▶ [Stored records]:
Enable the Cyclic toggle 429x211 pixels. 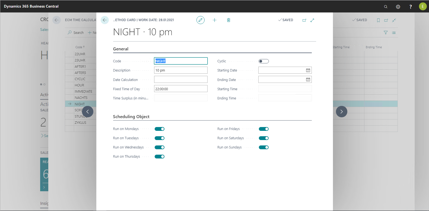coord(263,61)
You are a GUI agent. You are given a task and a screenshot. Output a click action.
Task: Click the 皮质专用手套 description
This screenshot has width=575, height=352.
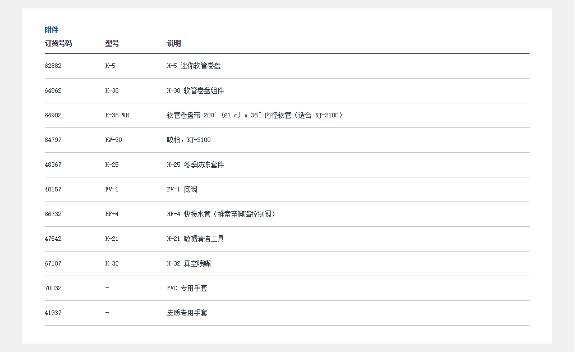tap(187, 313)
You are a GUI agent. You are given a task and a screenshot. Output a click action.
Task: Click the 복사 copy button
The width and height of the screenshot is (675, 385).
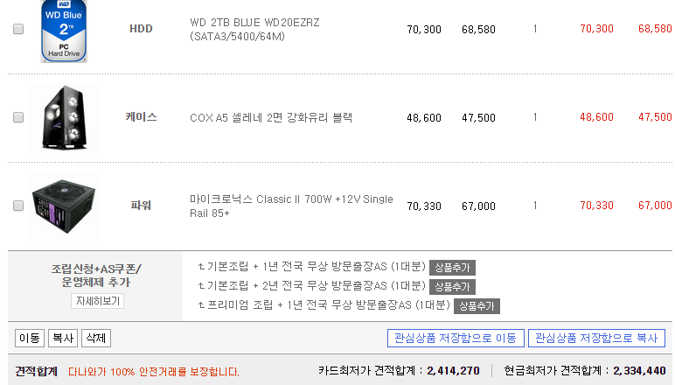63,338
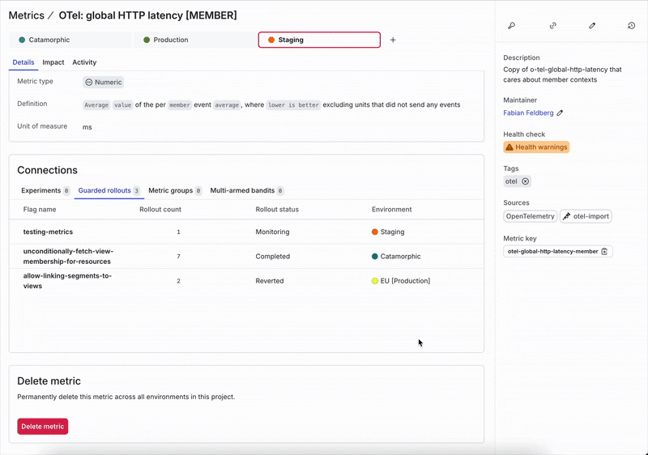This screenshot has height=455, width=648.
Task: Show the Experiments connections tab
Action: pos(45,191)
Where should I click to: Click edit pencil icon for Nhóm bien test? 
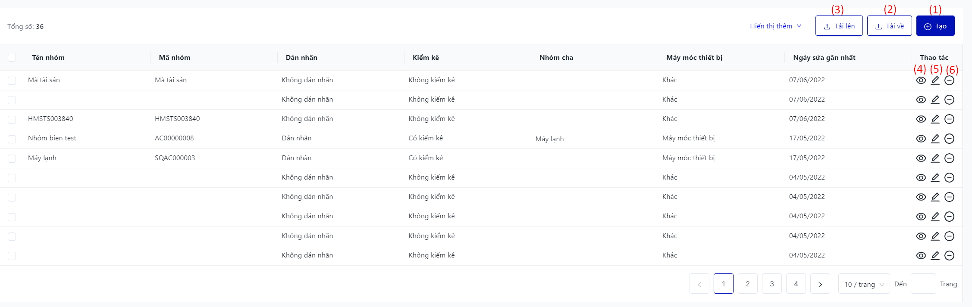[935, 139]
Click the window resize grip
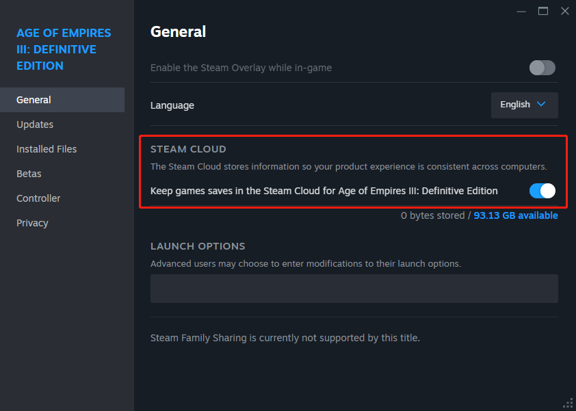Viewport: 576px width, 411px height. pyautogui.click(x=568, y=403)
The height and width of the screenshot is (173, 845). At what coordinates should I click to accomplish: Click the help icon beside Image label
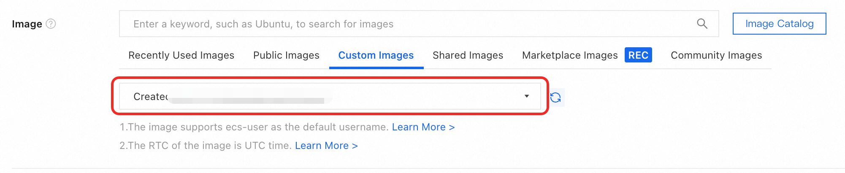pyautogui.click(x=51, y=24)
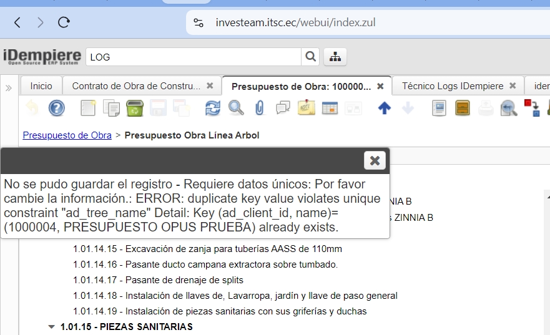Go to parent record blue up arrow
This screenshot has height=335, width=550.
385,109
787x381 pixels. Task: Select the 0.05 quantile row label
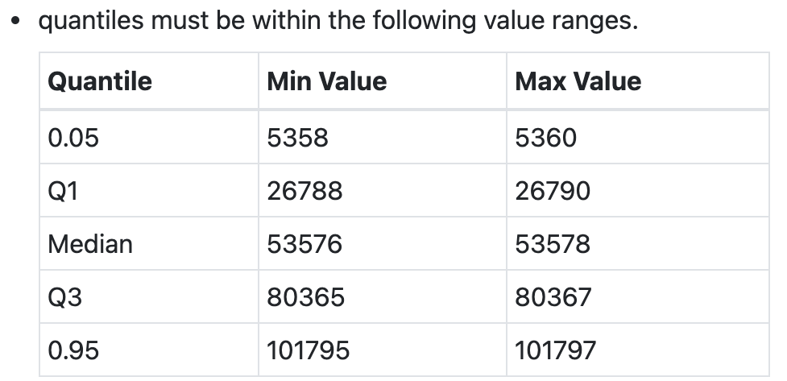click(x=73, y=137)
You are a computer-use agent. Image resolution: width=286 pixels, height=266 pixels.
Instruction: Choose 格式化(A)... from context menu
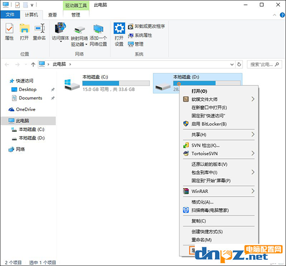[203, 202]
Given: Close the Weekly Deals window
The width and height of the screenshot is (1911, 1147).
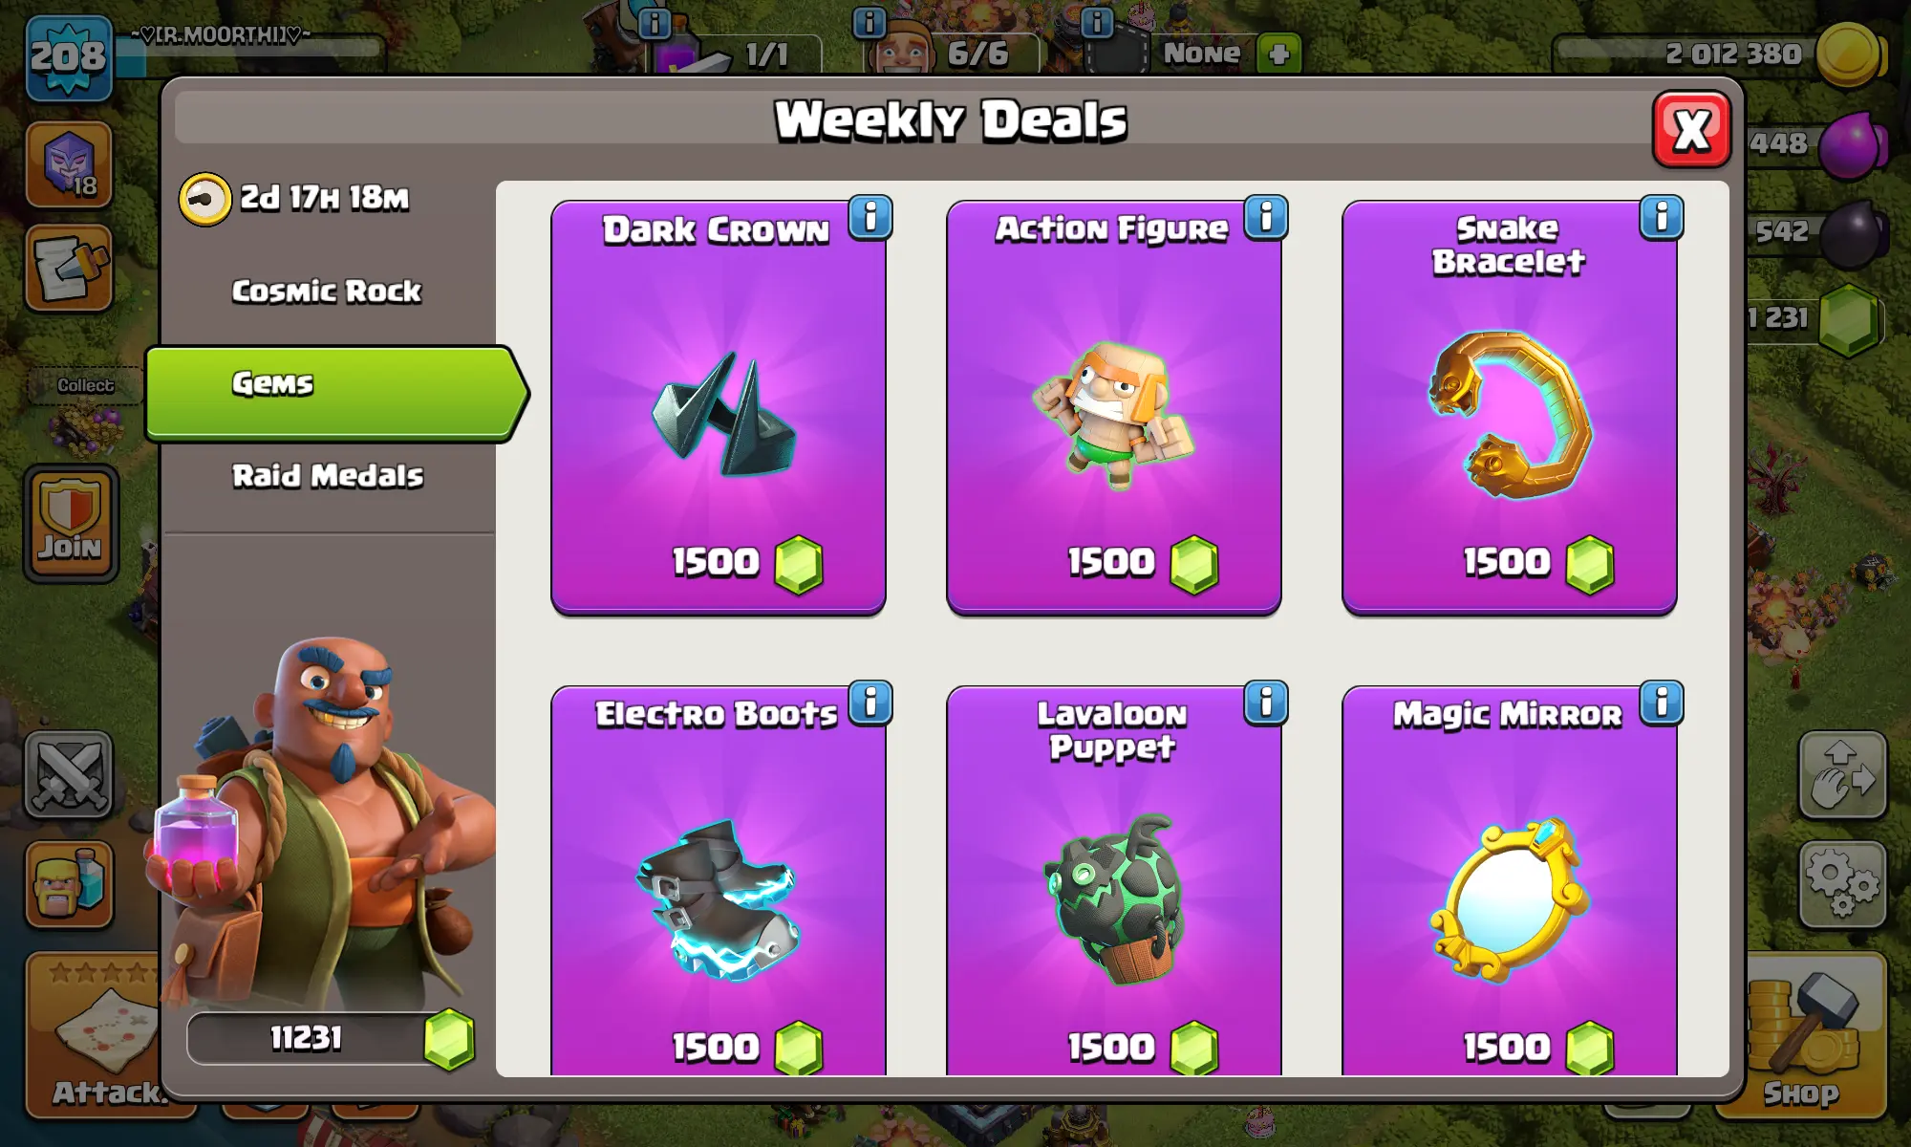Looking at the screenshot, I should (x=1691, y=129).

▶ [Your assignment]: The lines to copy begin at the one containing "The width and height of the screenshot is (1911, 1147)." and end at the last line of the records. Set down exactly those lines and no others, both ends included, and omit all pictures.

▶ [Exercise answer]:
The width and height of the screenshot is (1911, 1147).
Looking at the screenshot, I should (x=1691, y=129).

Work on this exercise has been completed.